[Stored data]

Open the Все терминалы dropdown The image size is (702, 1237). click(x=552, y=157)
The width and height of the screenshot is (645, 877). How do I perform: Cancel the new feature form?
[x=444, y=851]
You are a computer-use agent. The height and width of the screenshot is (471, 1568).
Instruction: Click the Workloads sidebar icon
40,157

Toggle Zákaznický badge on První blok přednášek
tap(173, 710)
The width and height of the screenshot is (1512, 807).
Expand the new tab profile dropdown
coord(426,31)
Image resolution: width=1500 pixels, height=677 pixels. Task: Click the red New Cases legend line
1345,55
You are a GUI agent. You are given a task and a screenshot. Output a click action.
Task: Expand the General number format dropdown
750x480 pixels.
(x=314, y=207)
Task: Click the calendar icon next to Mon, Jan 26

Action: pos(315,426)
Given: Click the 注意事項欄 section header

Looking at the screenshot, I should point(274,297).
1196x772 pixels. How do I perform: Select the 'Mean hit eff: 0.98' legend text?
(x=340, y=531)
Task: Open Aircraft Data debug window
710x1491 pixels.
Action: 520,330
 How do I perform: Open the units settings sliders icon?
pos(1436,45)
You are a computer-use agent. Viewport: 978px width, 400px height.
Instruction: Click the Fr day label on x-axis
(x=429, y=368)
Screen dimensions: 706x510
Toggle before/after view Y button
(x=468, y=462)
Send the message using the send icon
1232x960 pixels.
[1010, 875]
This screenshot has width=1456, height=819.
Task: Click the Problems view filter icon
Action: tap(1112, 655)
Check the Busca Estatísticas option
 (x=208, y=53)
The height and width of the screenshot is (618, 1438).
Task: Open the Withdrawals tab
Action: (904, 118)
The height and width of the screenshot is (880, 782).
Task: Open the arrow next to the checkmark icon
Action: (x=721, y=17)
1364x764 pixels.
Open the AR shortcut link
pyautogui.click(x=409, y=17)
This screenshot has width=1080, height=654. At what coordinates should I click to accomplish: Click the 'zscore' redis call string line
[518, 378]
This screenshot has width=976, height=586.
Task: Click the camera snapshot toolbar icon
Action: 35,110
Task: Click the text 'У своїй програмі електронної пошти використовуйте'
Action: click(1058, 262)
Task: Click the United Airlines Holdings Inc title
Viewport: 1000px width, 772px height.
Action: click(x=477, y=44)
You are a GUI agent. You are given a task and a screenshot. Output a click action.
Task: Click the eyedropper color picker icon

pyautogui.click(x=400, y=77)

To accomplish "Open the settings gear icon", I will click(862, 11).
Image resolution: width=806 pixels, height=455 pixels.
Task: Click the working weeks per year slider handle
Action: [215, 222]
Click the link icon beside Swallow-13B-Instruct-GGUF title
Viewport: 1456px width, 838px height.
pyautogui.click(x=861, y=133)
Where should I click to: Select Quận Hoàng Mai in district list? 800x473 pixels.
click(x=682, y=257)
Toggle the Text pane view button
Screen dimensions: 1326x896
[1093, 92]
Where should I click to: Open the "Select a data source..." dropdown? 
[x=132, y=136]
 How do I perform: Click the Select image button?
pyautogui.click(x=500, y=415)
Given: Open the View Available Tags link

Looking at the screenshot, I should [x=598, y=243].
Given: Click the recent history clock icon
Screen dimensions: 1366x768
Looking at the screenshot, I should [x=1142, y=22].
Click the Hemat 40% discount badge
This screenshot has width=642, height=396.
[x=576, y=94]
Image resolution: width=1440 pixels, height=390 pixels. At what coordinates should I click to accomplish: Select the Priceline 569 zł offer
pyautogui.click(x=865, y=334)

● Description of the task: Write out all the data exactly.

● Result of the task:
Open the Все терминалы dropdown The image size is (702, 1237). click(x=552, y=157)
The width and height of the screenshot is (645, 877). How do I perform: Cancel the new feature form?
[x=444, y=851]
You are a computer-use agent. The height and width of the screenshot is (471, 1568).
Instruction: Click the Workloads sidebar icon
40,157

Toggle Zákaznický badge on První blok přednášek
tap(173, 710)
The width and height of the screenshot is (1512, 807).
Expand the new tab profile dropdown
coord(426,31)
Image resolution: width=1500 pixels, height=677 pixels. Task: Click the red New Cases legend line
1345,55
You are a GUI agent. You are given a task and a screenshot. Output a click action.
Task: Expand the General number format dropdown
750x480 pixels.
(x=314, y=207)
Task: Click the calendar icon next to Mon, Jan 26

Action: pos(315,426)
Given: Click the 注意事項欄 section header

Looking at the screenshot, I should point(274,297).
1196x772 pixels. How do I perform: Select the 'Mean hit eff: 0.98' legend text?
(x=340, y=531)
Task: Open Aircraft Data debug window
710x1491 pixels.
Action: 520,330
 How do I perform: Open the units settings sliders icon?
pos(1436,45)
You are a computer-use agent. Viewport: 978px width, 400px height.
Instruction: Click the Fr day label on x-axis
(x=429, y=368)
Screen dimensions: 706x510
Toggle before/after view Y button
(x=468, y=462)
Send the message using the send icon
1232x960 pixels.
[1010, 875]
This screenshot has width=1456, height=819.
Task: Click the Problems view filter icon
Action: tap(1112, 655)
Check the Busca Estatísticas option
 (x=208, y=53)
The height and width of the screenshot is (618, 1438).
Task: Open the Withdrawals tab
Action: (904, 118)
The height and width of the screenshot is (880, 782).
Task: Open the arrow next to the checkmark icon
Action: (x=721, y=17)
1364x764 pixels.
Open the AR shortcut link
pyautogui.click(x=409, y=17)
This screenshot has width=1080, height=654. At what coordinates should I click to accomplish: Click the 'zscore' redis call string line
[518, 378]
This screenshot has width=976, height=586.
Task: Click the camera snapshot toolbar icon
Action: 35,110
Task: Click the text 'У своїй програмі електронної пошти використовуйте'
Action: click(1058, 262)
Task: Click the United Airlines Holdings Inc title
Viewport: 1000px width, 772px height.
Action: click(x=477, y=44)
You are a GUI agent. You are given a task and a screenshot. Output a click action.
Task: Click the eyedropper color picker icon

pyautogui.click(x=400, y=77)

To accomplish "Open the settings gear icon", I will click(862, 11).
Image resolution: width=806 pixels, height=455 pixels.
Task: Click the working weeks per year slider handle
Action: [215, 222]
Click the link icon beside Swallow-13B-Instruct-GGUF title
Viewport: 1456px width, 838px height.
pyautogui.click(x=861, y=133)
Where should I click to: Select Quận Hoàng Mai in district list? 800x473 pixels.
click(x=682, y=257)
Toggle the Text pane view button
Screen dimensions: 1326x896
[1093, 92]
Where should I click to: Open the "Select a data source..." dropdown? 
[x=132, y=136]
 How do I perform: Click the Select image button?
pyautogui.click(x=500, y=415)
Given: Open the View Available Tags link

Looking at the screenshot, I should [x=598, y=243].
Given: Click the recent history clock icon
Screen dimensions: 1366x768
Looking at the screenshot, I should [x=1142, y=22].
Click the Hemat 40% discount badge
This screenshot has width=642, height=396.
[x=576, y=94]
Image resolution: width=1440 pixels, height=390 pixels. At what coordinates should I click to accomplish: Select the Priceline 569 zł offer
pyautogui.click(x=865, y=334)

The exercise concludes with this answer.